Examples of best practice in other places on the Continent and in the UK were mentioned and there are many lessons to be learned. I had a conversation only yesterday evening with a person who is working at the coalface in a hospital. This person spoke about the difficulty of dealing with MRSA, managing cleaning and, importantly, the huge burden on staff of paperwork involved in the carrying out of hospital audits. Staff spend increasingly more time dealing with paperwork. There is more paperwork, plans and fancy words but hospitals are not any cleaner and we are not eradicating the bug. Therefore, we are not solving the problem.

From a cost point of view, the focus in hospitals over the past ten to 15 years has been on outsourcing non-essential and non-core activities. Cleaning has been outsourced to cleaning companies. We are attracting many non-nationals, many of whom do not have good English, and many of them work for contract cleaning companies where the rate of pay is quite low. This is the only type of work many of them can find to survive. These people often do not understand the instructions they are given, the importance of the work they must do and the fact that they are operating in a life-threatening environment if they do not do their work properly.

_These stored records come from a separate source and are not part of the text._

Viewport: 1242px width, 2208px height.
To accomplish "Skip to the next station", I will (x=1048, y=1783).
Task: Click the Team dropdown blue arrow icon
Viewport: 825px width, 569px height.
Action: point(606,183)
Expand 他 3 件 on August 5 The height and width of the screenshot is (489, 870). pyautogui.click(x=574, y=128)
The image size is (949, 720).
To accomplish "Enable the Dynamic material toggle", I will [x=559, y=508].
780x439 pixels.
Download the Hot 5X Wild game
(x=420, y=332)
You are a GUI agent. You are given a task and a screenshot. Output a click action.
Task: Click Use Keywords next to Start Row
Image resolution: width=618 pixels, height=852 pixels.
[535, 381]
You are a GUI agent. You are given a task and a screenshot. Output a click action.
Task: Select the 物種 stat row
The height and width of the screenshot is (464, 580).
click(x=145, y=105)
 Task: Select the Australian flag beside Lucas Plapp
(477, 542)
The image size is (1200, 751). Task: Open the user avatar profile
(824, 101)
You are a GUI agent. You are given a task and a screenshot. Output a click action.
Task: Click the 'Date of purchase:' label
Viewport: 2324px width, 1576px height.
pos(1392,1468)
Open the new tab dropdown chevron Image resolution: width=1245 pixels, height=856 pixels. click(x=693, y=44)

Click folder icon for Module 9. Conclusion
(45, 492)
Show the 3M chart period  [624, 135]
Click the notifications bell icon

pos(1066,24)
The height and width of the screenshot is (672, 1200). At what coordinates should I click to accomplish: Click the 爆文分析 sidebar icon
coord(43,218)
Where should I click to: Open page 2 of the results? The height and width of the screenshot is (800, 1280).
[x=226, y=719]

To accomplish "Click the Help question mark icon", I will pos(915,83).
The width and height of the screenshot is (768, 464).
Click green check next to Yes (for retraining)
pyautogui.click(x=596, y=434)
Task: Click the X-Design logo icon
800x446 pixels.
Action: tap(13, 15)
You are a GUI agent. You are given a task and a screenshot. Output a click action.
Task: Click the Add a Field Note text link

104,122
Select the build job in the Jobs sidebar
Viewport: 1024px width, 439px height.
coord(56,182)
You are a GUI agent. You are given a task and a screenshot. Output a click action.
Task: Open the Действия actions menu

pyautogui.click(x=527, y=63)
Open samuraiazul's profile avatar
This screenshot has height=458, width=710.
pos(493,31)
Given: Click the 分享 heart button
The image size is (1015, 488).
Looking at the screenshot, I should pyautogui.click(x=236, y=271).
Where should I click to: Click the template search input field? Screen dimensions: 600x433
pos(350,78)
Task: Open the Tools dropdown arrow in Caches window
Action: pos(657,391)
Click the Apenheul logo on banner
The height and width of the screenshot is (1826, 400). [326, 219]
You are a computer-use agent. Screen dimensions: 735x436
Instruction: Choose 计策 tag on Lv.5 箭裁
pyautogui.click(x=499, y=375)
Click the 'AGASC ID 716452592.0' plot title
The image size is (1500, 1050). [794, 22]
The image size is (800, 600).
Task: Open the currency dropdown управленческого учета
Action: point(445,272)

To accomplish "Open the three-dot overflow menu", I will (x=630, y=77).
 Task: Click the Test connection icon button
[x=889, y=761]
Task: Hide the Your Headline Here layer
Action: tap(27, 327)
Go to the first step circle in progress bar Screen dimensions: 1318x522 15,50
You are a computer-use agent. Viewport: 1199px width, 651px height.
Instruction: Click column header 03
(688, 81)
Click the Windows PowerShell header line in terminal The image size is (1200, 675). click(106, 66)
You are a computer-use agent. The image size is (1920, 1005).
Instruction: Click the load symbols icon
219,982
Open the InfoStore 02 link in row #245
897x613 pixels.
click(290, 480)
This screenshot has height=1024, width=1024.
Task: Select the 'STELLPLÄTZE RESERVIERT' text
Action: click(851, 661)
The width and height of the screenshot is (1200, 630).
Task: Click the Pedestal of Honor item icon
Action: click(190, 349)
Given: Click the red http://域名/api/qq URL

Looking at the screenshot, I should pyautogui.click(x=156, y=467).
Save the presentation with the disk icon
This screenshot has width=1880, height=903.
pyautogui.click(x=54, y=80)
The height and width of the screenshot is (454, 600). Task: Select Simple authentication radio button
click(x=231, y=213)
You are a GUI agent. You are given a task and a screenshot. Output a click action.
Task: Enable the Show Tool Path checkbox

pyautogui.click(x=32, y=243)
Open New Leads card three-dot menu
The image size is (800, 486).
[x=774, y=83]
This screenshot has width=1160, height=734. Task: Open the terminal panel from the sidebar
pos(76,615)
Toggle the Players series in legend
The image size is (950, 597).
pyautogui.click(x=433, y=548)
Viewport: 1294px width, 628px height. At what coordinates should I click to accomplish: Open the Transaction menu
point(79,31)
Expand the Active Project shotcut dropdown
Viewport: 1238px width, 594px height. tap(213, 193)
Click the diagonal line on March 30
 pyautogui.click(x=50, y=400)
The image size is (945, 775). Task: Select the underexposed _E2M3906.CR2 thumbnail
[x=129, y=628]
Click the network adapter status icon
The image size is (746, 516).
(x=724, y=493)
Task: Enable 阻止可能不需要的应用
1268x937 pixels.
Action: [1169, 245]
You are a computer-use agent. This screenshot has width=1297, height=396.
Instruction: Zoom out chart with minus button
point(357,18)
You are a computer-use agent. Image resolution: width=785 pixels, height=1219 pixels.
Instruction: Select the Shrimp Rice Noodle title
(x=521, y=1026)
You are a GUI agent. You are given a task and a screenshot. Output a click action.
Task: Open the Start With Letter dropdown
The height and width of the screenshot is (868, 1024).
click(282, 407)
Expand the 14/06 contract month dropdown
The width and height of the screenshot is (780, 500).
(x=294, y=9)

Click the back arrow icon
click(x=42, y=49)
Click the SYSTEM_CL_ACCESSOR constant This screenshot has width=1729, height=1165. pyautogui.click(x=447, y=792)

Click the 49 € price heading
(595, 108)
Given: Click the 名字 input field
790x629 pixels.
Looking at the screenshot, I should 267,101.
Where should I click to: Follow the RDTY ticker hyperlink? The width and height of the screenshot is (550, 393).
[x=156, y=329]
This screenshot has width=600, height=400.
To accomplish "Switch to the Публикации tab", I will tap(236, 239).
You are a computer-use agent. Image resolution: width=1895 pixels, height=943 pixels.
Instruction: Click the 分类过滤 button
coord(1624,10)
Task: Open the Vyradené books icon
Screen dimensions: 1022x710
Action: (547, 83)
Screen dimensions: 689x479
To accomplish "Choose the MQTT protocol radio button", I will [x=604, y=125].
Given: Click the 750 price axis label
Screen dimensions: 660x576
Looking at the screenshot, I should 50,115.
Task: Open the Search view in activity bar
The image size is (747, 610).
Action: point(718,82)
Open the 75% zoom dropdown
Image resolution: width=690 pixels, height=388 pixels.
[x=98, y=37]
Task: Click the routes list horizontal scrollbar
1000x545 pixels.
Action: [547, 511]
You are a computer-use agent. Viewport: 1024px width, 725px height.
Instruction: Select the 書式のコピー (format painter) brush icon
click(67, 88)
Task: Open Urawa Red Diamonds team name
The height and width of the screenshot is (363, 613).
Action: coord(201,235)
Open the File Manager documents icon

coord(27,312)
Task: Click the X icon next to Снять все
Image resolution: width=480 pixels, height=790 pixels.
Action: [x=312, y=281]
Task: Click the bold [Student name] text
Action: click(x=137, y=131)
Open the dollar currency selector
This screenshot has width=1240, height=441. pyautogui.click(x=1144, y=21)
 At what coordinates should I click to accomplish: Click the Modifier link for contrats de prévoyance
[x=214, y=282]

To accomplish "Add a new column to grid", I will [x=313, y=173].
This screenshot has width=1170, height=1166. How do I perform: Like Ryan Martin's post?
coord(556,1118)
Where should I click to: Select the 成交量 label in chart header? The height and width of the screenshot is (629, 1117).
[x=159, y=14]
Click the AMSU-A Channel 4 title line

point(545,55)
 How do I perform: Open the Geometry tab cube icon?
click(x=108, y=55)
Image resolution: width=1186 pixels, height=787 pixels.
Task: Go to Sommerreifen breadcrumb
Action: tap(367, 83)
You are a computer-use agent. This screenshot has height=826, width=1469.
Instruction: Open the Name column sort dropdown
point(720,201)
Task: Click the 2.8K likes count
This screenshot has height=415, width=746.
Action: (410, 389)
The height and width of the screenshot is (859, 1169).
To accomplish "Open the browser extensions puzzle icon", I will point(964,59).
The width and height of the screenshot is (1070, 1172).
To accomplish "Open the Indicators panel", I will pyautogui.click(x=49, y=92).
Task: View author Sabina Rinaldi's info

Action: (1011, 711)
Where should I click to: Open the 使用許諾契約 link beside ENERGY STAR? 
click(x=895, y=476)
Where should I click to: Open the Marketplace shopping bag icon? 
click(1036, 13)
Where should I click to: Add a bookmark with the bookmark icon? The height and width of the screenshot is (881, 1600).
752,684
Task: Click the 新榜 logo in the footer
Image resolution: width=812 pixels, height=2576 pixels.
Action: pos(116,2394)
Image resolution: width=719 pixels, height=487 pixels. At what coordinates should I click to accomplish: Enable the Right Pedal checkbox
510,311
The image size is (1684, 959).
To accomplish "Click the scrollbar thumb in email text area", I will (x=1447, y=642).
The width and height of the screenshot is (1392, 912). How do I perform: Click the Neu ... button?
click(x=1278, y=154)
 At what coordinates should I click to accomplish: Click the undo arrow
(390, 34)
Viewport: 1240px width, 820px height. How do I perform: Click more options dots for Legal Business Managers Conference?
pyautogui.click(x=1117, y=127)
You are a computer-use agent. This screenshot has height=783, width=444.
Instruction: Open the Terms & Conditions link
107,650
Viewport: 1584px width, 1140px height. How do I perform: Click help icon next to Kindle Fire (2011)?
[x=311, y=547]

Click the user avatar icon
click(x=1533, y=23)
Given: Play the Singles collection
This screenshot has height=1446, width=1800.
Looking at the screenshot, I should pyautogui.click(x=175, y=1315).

The Patient Focus website provided some advice on MRSA. It stated that if there is dust or dirt under a person's bed, that person should ask for the area to be cleaned. The problem is that patients are dependent on the people around them and they can feel very vulnerable. It is very difficult for them or their visitors to request that areas be cleaned around them. They do not want to be seen as moaners by the nursing staff. It is difficult to have the courage to say to the nurse that the area around one's bed is filthy and disgusting or that the bathroom is just not clean enough. It is difficult to deal with that situation and we must push the responsibility back to the providers of the service, be they the internal management or the contractors if it is outsourced. They are responsible for the quality and they must ensure it is 100% all of the time.

It will also be necessary for the Health Service Executive to provide a central training budget for the training and education of people working in this area, especially those who provide the service and clean the floors. Nobody can work on a building site without a FÁS Safe Pass. No cleaning contractor or staff employed directly by the HSE should be allowed to provide a cleaning and hygiene service in a hospital without having undergone a certified training course similar to the Safe Pass. In this way, they would understand the implications of not doing the job properly. If people knew that not doing their job properly could cause the death of a person, they would recognise their responsibility. If we do not show people their responsibility, we cannot expect them to understand how important it is that they do their job to the highest standards.

As the Minister said, the focus must be on education but also on training and development for those doing the job. We all agree it is about hygiene and cleanliness. I was recently in the Mater Hospital and there were gel containers everywhere for cleaning one's hands. However, I felt at one stage that I was the only person using them as I went from one department to another. It certainly did not seem as if they were being used by the porter staff, the nursing staff, the contractors or the people delivering the food. I spent up to three hours sitting in the outpatients department with someone, and this opened my eyes to the inattention that people displayed to the possibility of cross-infection.

We have a big job to educate the public, patients and management within hospitals. We also need to give them resources because they cannot do anything otherwise. Providing resources is vital in controlling and limiting this disease. If lessons are to be learned from best practice abroad, we need to learn them. There is no point in re-inventing the wheel.